Rename the parameter from the un-mnemonic "ep_ro" to "range".
Also expand comments, and add to prandom_32() documentation
that "prandom_u32() % range" should ''not'' be used.
Signed-off-by: George Spelvin <[email protected]>
Cc: Stephen Hemminger <[email protected]>
Cc: Hannes Frederic Sowa <[email protected]>
---
include/linux/random.h | 56 ++++++++++++++++++++++++++++++++++--------
lib/random32.c | 9 ++++---
2 files changed, 52 insertions(+), 13 deletions(-)
diff --git a/include/linux/random.h b/include/linux/random.h
index f189c927fdea5..109772175c833 100644
--- a/include/linux/random.h
+++ b/include/linux/random.h
@@ -125,20 +125,56 @@ void prandom_seed_full_state(struct rnd_state __percpu *pcpu_state);
DO_ONCE(prandom_seed_full_state, (pcpu_state))
/**
- * prandom_u32_max - returns a pseudo-random number in interval [0, ep_ro)
- * @ep_ro: right open interval endpoint
+ * prandom_u32_max - returns a pseudo-random number in interval [0, @range)
+ * @range: Upper bound on the return value; the first value never returned.
*
- * Returns a pseudo-random number that is in interval [0, ep_ro). Note
- * that the result depends on PRNG being well distributed in [0, ~0U]
- * u32 space. Here we use maximally equidistributed combined Tausworthe
- * generator, that is, prandom_u32(). This is useful when requesting a
- * random index of an array containing ep_ro elements, for example.
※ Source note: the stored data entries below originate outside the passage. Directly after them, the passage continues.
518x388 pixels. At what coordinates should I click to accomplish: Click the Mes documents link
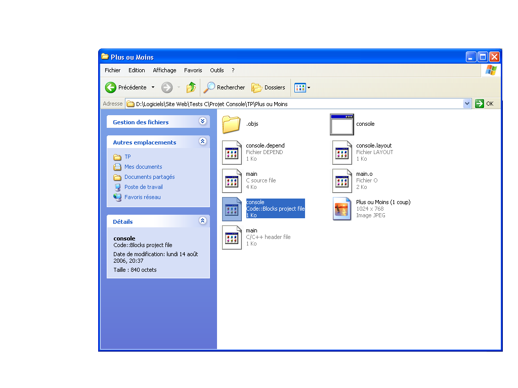[x=143, y=167]
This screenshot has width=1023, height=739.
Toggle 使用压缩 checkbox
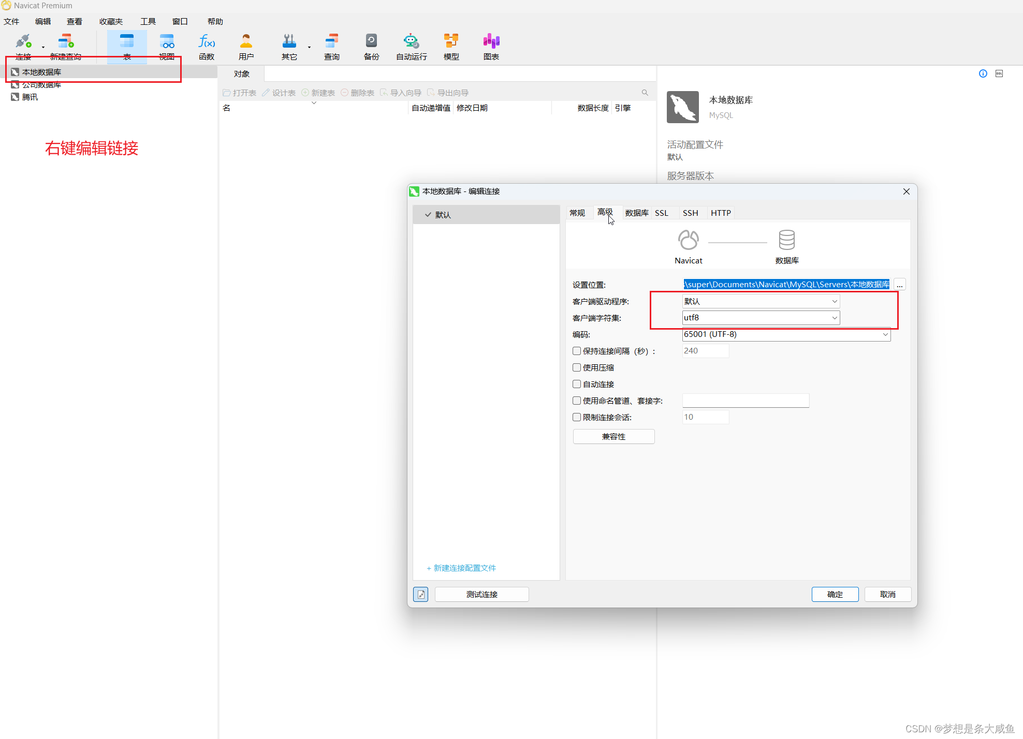tap(576, 367)
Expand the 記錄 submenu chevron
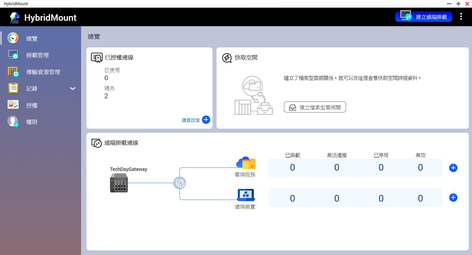472x255 pixels. (x=73, y=88)
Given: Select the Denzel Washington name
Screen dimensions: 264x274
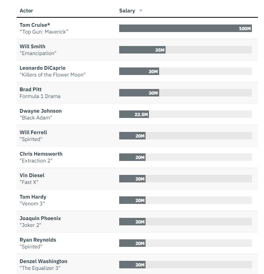Looking at the screenshot, I should (43, 261).
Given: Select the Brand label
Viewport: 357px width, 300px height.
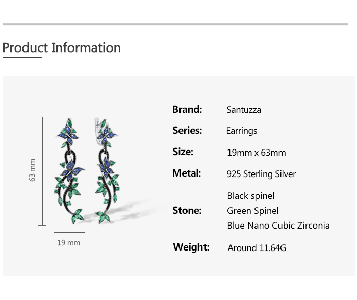Looking at the screenshot, I should coord(187,109).
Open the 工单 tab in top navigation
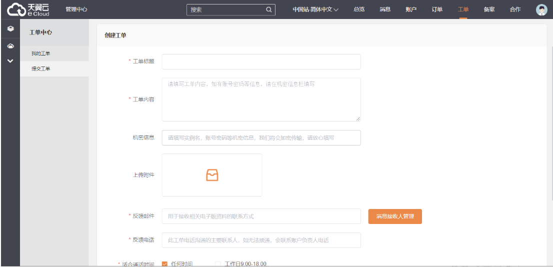 463,10
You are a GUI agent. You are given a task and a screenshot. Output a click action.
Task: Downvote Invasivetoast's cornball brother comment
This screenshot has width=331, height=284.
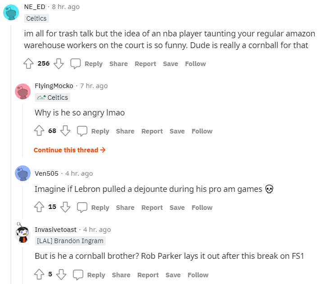click(x=61, y=274)
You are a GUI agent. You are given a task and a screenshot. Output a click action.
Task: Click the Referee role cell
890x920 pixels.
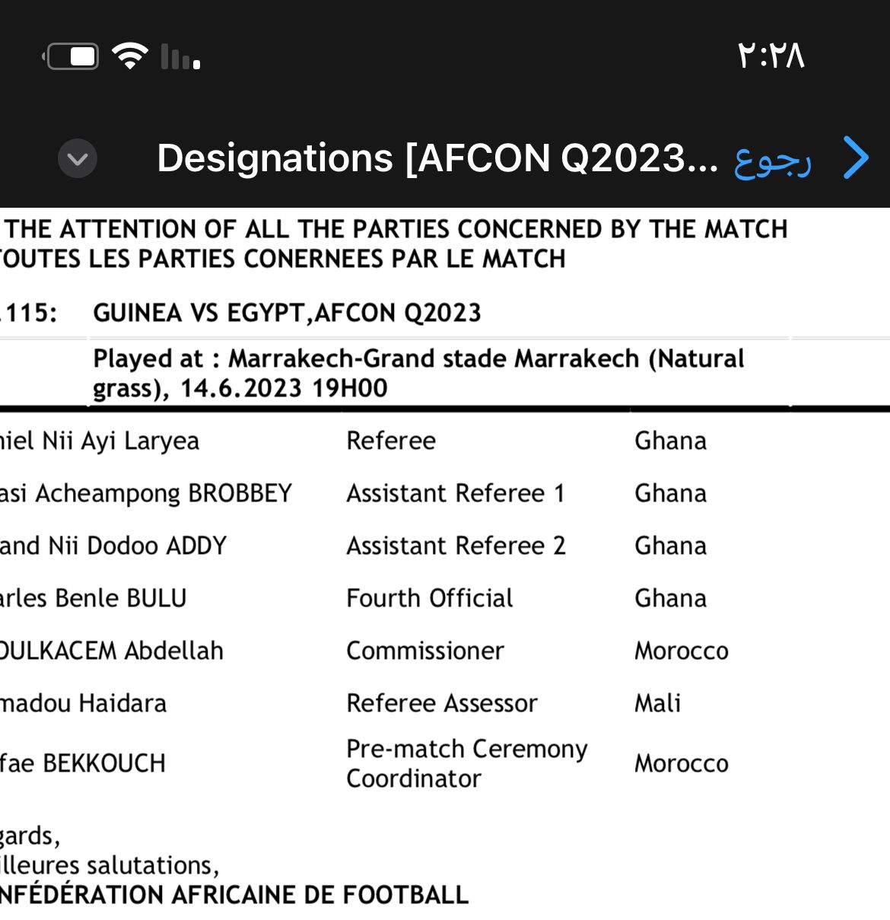point(391,441)
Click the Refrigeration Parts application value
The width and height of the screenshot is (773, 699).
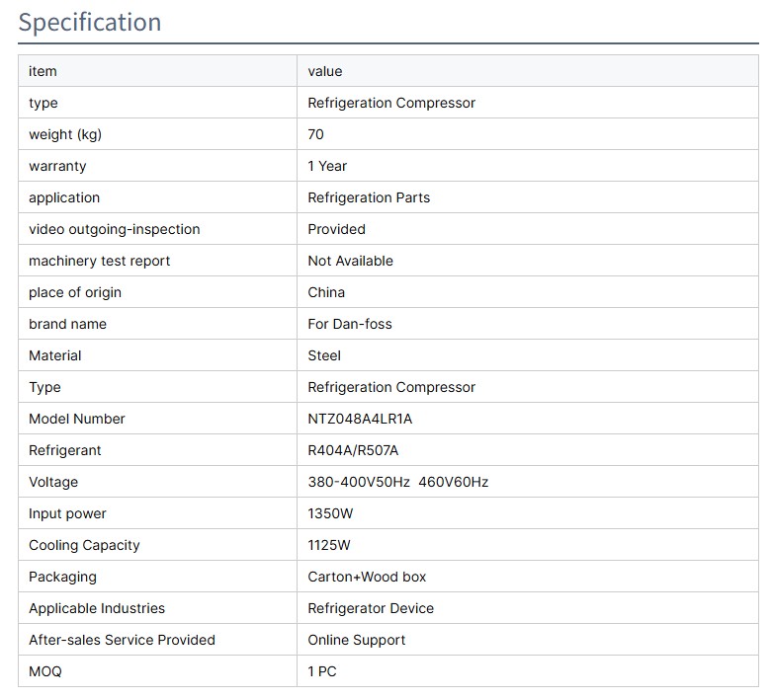pos(369,197)
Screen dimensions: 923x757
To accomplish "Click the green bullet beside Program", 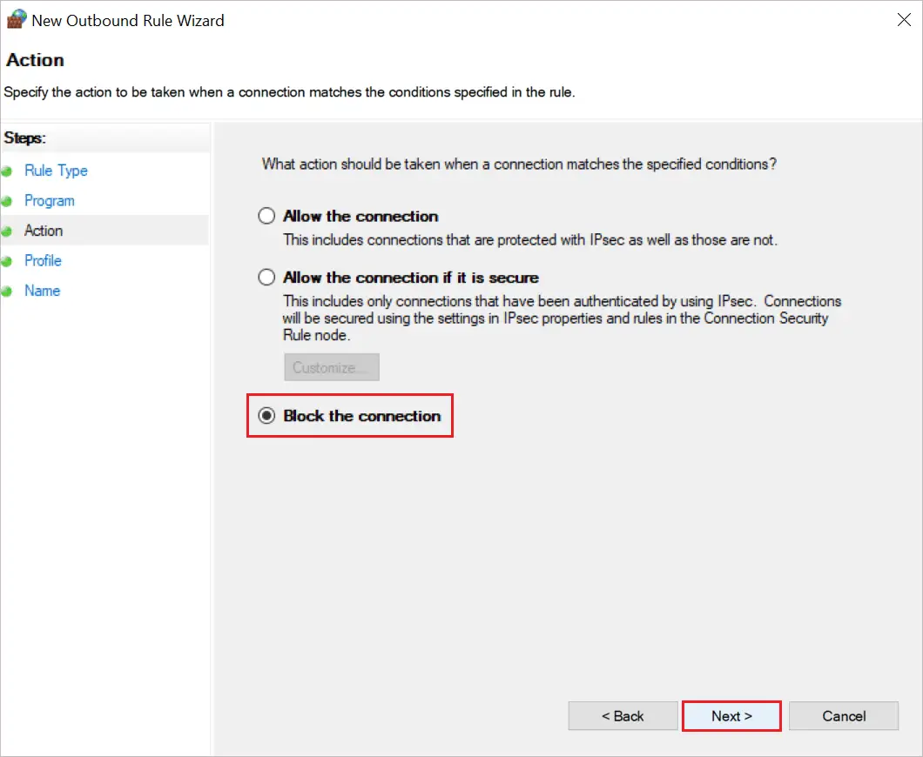I will [7, 201].
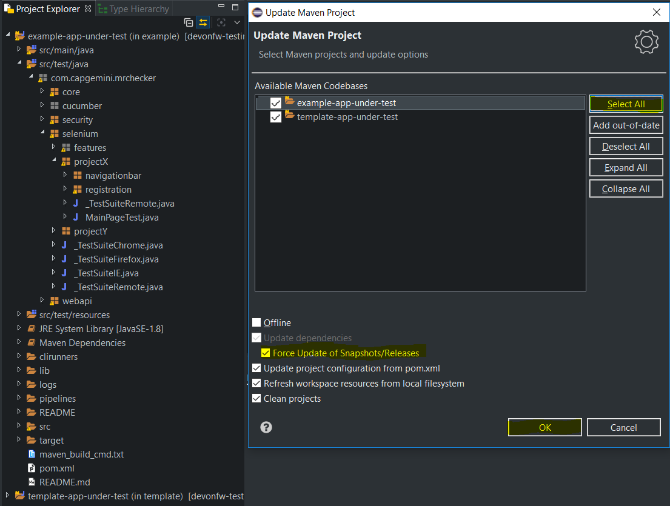Screen dimensions: 670x506
Task: Click the Update Maven Project title bar icon
Action: pos(255,12)
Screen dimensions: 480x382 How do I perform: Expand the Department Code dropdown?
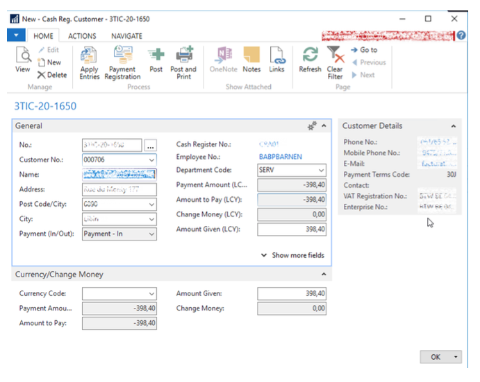320,171
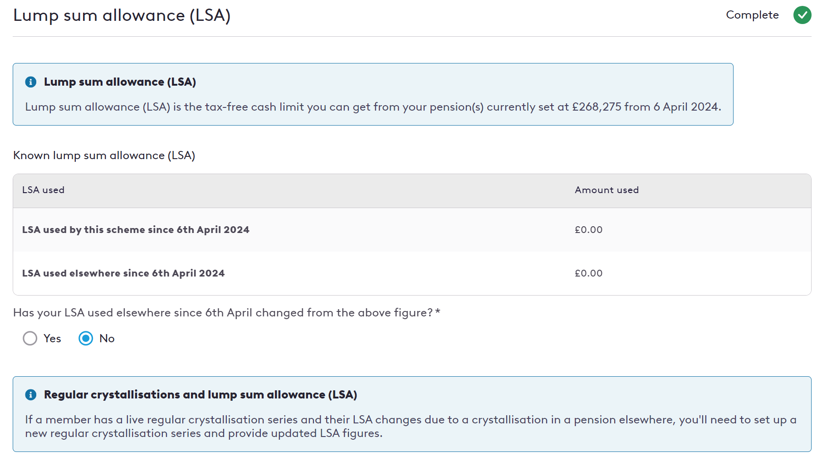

+ * Returns a pseudo-random number 0 <= @x < @range.
+ * This is useful when requesting a random index into an array containing
+ * @range elements, for example. This is similar to, but more efficient
+ * than, "prandom_u32() % @range".
*
- * Returns: pseudo-random number in interval [0, ep_ro)
+ * It's also a tiny bit more uniform than the modulo algorithm. If @range
+ * does not divide 1<<32, then some results will occur ceil((1<<32)/@range)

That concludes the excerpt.